## Text Generation with LSTM-based Recurrent Neural Networks

### Project Description
This project demonstrates text generation using Recurrent Neural Networks (RNNs) with Long Short-Term Memory (LSTM) units.

The goal is to train an RNN model to learn the structure of a given input text and generate new text that resembles the original text. This technique is commonly used in natural language processing (NLP) tasks such as language modeling, text summarization, and dialogue generation.

### Code Overview
The code consists of several main sections:
1. **Data Preprocessing**: The input text is loaded from a file (`text.txt`) and preprocessed to remove unnecessary characters, tokenize the text, and build a vocabulary.
2. **Dataset Preparation**: The preprocessed text is converted into sequences of indices representing words and organized into data samples for training.
3. **Model Definition**: The WordLSTM class defines the architecture of the LSTM-based RNN model, including embedding layer, LSTM layer, and fully connected layer.
4. **Model Training**: The model is trained using the prepared dataset, and the training process is executed for a specified number of epochs.
5. **Generating Text**: After training, the model can be used to generate new text by providing a seed sequence as input and predicting the next words iteratively.



In [31]:
# Importing necessary libraries
import nltk
from collections import Counter

import torch
import torch.nn as nn
import torch.optim as optim
from torch.utils.data import Dataset, DataLoader

import numpy as np

##Data Preprocessing

In [2]:
# Loading and preprocessing the text data
with open('text.txt', 'r') as f:
    text = f.read()

print(text.split()[:30])

['Chapter', '1', 'Happy', 'families', 'are', 'all', 'alike;', 'every', 'unhappy', 'family', 'is', 'unhappy', 'in', 'its', 'own', 'way.', 'Everything', 'was', 'in', 'confusion', 'in', 'the', "Oblonskys'", 'house.', 'The', 'wife', 'had', 'discovered', 'that', 'the']


In [3]:
# Tokenizing the text and cleaning it
punctuation = [',', '.', ':', ';', '?', '!', '(', ')', '[', ']', '{', '}', '"', '\'', '\\', '/']
def clean_text(text):
  text = text.lower().replace('\n', ' ')
  text = text.replace('-', ' ')
  for punc in punctuation:
    text = text.replace(f'{punc}', f' {punc} ')
  return text.split()

In [4]:
cleaned_text = clean_text(text)
word_counts = Counter(cleaned_text)
word_counts.most_common(10)

[(',', 30994),
 ('.', 19671),
 ('the', 17554),
 ('"', 13990),
 ('and', 12906),
 ('to', 10154),
 ('of', 8618),
 ('he', 7824),
 ("'", 6713),
 ('a', 6186)]

In [5]:
# Extracting unique words and building vocabulary
words = sorted(word_counts, key=word_counts.get, reverse=True)
words[:10]

[',', '.', 'the', '"', 'and', 'to', 'of', 'he', "'", 'a']

In [6]:
len_text = len(cleaned_text)
count_words = len(words)
print('The text contains', len_text, 'words')
print('The text contains', count_words, 'unique words')

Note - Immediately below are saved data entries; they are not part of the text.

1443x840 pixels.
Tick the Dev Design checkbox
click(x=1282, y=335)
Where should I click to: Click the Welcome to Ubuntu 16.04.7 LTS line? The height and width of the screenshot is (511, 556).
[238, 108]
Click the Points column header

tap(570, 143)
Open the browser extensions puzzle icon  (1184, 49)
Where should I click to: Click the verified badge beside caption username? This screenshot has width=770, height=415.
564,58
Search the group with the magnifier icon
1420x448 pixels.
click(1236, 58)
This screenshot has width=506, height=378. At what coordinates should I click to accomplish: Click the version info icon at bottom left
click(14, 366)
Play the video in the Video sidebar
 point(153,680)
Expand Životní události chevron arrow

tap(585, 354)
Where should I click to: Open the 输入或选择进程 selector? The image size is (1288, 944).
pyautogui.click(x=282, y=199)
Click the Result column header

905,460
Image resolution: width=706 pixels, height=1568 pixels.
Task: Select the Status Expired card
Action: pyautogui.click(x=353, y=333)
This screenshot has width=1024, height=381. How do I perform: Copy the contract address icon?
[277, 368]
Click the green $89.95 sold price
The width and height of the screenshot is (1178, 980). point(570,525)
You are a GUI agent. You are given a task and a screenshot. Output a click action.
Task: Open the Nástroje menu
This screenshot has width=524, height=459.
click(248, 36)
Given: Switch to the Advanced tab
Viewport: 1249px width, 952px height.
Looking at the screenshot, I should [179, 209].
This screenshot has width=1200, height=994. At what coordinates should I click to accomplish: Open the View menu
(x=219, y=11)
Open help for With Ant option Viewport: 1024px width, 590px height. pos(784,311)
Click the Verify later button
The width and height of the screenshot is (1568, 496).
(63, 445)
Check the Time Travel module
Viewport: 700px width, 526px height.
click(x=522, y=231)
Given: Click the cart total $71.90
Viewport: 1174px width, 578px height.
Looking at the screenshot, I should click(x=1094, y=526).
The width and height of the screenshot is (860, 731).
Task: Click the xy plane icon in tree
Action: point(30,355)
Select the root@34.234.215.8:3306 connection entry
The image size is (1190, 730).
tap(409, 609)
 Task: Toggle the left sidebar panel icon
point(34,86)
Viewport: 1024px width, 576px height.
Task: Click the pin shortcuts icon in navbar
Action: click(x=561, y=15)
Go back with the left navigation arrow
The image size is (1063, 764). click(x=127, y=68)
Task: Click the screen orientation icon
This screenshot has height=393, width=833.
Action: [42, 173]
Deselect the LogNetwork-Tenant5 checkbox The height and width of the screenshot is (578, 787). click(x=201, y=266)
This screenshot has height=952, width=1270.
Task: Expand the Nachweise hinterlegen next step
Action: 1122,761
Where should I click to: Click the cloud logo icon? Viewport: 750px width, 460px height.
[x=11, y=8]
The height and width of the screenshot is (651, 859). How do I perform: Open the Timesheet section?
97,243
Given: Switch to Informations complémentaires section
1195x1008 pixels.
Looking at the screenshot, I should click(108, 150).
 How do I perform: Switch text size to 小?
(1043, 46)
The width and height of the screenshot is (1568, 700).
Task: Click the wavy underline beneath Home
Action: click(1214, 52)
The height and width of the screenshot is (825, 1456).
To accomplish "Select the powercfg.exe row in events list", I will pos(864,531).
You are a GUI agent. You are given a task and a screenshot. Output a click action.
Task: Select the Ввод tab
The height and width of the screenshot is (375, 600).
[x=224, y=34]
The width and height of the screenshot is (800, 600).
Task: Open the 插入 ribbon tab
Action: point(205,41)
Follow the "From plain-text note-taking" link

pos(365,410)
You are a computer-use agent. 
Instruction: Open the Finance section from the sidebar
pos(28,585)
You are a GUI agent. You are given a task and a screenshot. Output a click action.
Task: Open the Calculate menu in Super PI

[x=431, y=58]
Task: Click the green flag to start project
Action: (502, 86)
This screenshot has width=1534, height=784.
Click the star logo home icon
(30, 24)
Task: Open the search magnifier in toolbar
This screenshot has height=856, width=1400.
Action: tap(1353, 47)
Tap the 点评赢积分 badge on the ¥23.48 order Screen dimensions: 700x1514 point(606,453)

The text contains 436508 words
The text contains 12971 unique words


In [7]:
word_to_index = {word: index for index, word in enumerate(words)}
index_to_word = {index: word for index, word in enumerate(words)}
print(list(word_to_index.items())[:10])
print(list(index_to_word.items())[:10])

[(',', 0), ('.', 1), ('the', 2), ('"', 3), ('and', 4), ('to', 5), ('of', 6), ('he', 7), ("'", 8), ('a', 9)]
[(0, ','), (1, '.'), (2, 'the'), (3, '"'), (4, 'and'), (5, 'to'), (6, 'of'), (7, 'he'), (8, "'"), (9, 'a')]


In [8]:
text_as_indices = [word_to_index[word] for word in cleaned_text]
print(cleaned_text[:10])
print(text_as_indices[:10])

['chapter', '1', 'happy', 'families', 'are', 'all', 'alike', ';', 'every', 'unhappy']
[207, 2751, 278, 2974, 82, 31, 2413, 35, 201, 685]


## Dataset Preparation

In [9]:
# Generating training data
len_sequence = 100
data = []
for i in range(0, len_text - len_sequence - 1):
  sequence = text_as_indices[i: i + len_sequence]
  label = text_as_indices[i + 1: i + len_sequence + 1]
  data.append((torch.tensor(sequence), torch.tensor(label)))

In [10]:
torch.manual_seed(42)
batch_size = 32
train_loader = DataLoader(data, batch_size=batch_size, shuffle=True)

In [11]:
sequence, label = next(iter(train_loader))
print(sequence)
print(label)

tensor([[   6,  138, 2254,  ...,    8,   39,   86],
        [   5,   81,   87,  ...,    7, 1312,   41],
        [  13, 8035,    1,  ...,   65, 7112,   50],
        ...,
        [1243,   16,  174,  ...,    6,  316,  148],
        [   0,    7,  135,  ..., 2761,    1,   94],
        [  53,   43,  180,  ...,   13,  192,   35]])
tensor([[ 138, 2254,    0,  ...,   39,   86,   31],
        [  81,   87,    0,  ..., 1312,   41,   25],
        [8035,    1,   10,  ..., 7112,   50,  367],
        ...,
        [  16,  174,    5,  ...,  316,  148,    1],
        [   7,  135,    9,  ...,    1,   94,   95],
        [  43,  180,  515,  ...,  192,   35,    7]])


## Model Definition

In [21]:
# Defining the WordLSTM model
device="cuda" if torch.cuda.is_available() else "cpu"
print(device)

class WordLSTM(nn.Module):
  def __init__(self, input_size, hidden_size, num_layers, dropout=0.2):
    super(WordLSTM, self).__init__()
    self.input_size = input_size
    self.hidden_size = hidden_size
    self.num_layers = num_layers
    self.vocabulary_size = len(words)
    self.embedding = nn.Embedding(self.vocabulary_size, self.input_size)
    self.lstm = nn.LSTM(self.input_size, self.hidden_size, self.num_layers, batch_first=True, dropout=dropout)
    self.fully_connected = nn.Linear(self.hidden_size, self.vocabulary_size)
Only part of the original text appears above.